On Wednesday the Commonwealth refused to step in to protect the Swift Parrot.

“I think the One Stop Shop is taking national environmental law in a similar direction to that which the RFA has taken forestry,” Baxter said.

“Both essentially see the Commonwealth outsourcing its environmental responsibilities to the states.”

According to the Policy and Law Reform Director at the NSW Environmental Defenders Office, Rachel Walmsley, the federal government’s proposal to hand over its environmental powers to the states represents the winding back of 30 years of environmental gains.

Since the Hawke government famously fought the Tasmanian executive all the way to the High Court to stop the damming of the Franklin River in 1983, the federal government has steadily assumed greater responsibility for protecting nationally significant environments and species.

While the federal Environment Minister, Greg Hunt argues that "duplication of federal, state and local approvals processes adds complexity and cost to environmental approvals across the country with no added environmental benefit”, the Greens say that argument is a “sham”.

“There’s a whole lot of evidence that a lot of this stuff would have been sacrificed in the past,” the Greens spokesperson for the environment, Larissa Waters, said.

“Like the Great Barrier Reef, like the Franklin River, like the Mary River.”

The Abbott government claims the reforms will not compromise environmental standards, while saving business $426 million annually.

Claims around the monetary benefits of the scheme are debatable, but there is a relatively strong consensus that the Abbott government’s proposal will degrade existing environmental protections, which although stronger, have still overseen one of the world’s worst extinction rates.

The Greens have a written agreement with the Palmer United Party to vote against it, although it’s unclear how the disintegration of PUP might undermine that deal. Labor is standing against the current proposal, which the government needs to push through the senate in order to complete.

In December last year the ALP lodged a damning dissenting report, within a lower house Standing Committee on the Environment report, in which they accused the government of citing “the assertions of a select few industry groups to substantiate the report’s own assertions in support of this argument”.

The dissenting report also noted that recent research from the OECD had found that “the tightening of environmental policy stringency is found to have no longer-term effects on productivity growth”.

“Labor members agree that opportunities for streamlining state and federal assessment processes should be pursued, but only in a way that ensures that existing standards will be retained or strengthened,” the dissenting report says.

Few outside the Abbott government believe those standards will be maintained.

“We’ve found that no state or territory laws meet the necessary suite of federal standards that would be required,” Walmsley told New Matilda.

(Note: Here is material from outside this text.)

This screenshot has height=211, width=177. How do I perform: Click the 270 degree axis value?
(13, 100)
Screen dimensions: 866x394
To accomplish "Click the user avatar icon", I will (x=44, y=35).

Her EDO colleague in the Northern Territory, lead barrister David Morris, said that the NT is under-resourced, its government lacks the maturity to administer the national standards, and cited the fact that 75 per cent of environmental impact statements sent to the Commonwealth are returned because they’re inadequate as evidence against the reforms.

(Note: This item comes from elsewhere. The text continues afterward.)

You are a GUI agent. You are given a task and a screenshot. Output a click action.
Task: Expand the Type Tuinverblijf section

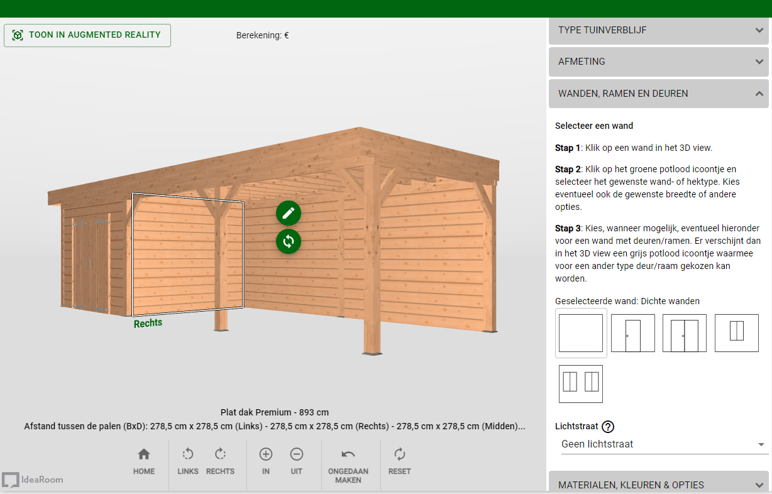tap(658, 30)
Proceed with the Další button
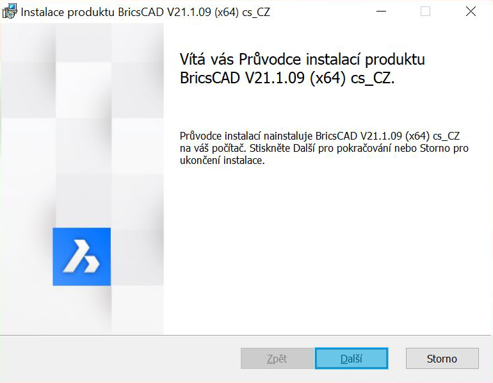493x383 pixels. coord(352,358)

These concerns over whether states and territories have the expertise, or the funds, to finance the more stringent environmental responsibilities are widespread.

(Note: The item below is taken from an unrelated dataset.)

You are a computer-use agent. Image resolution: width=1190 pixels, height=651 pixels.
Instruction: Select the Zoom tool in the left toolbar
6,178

Waters, who was herself an environmental lawyer for several years, says there are gaping holes in the Abbott government’s bill, which bely its rhetoric of “maintaining high environmental standards”.

“There’s a really clear section in there that says the states don’t have to reflect these federal standards in their laws,” Waters said.

“It’s in the legislation in black and white,” she said: “The federal government is saying that the states will comply with these standards but they’re then passing the law saying that they don’t have to.”

For its part, Birdlife Australia, an organisation which has led the decades long struggle to save the Swift Parrot through research, advocacy, and acting as the chair of a species recover team, says the Tasmanian Liberal government’s failure to protect the Swift Parrot also shines a light on broader problems.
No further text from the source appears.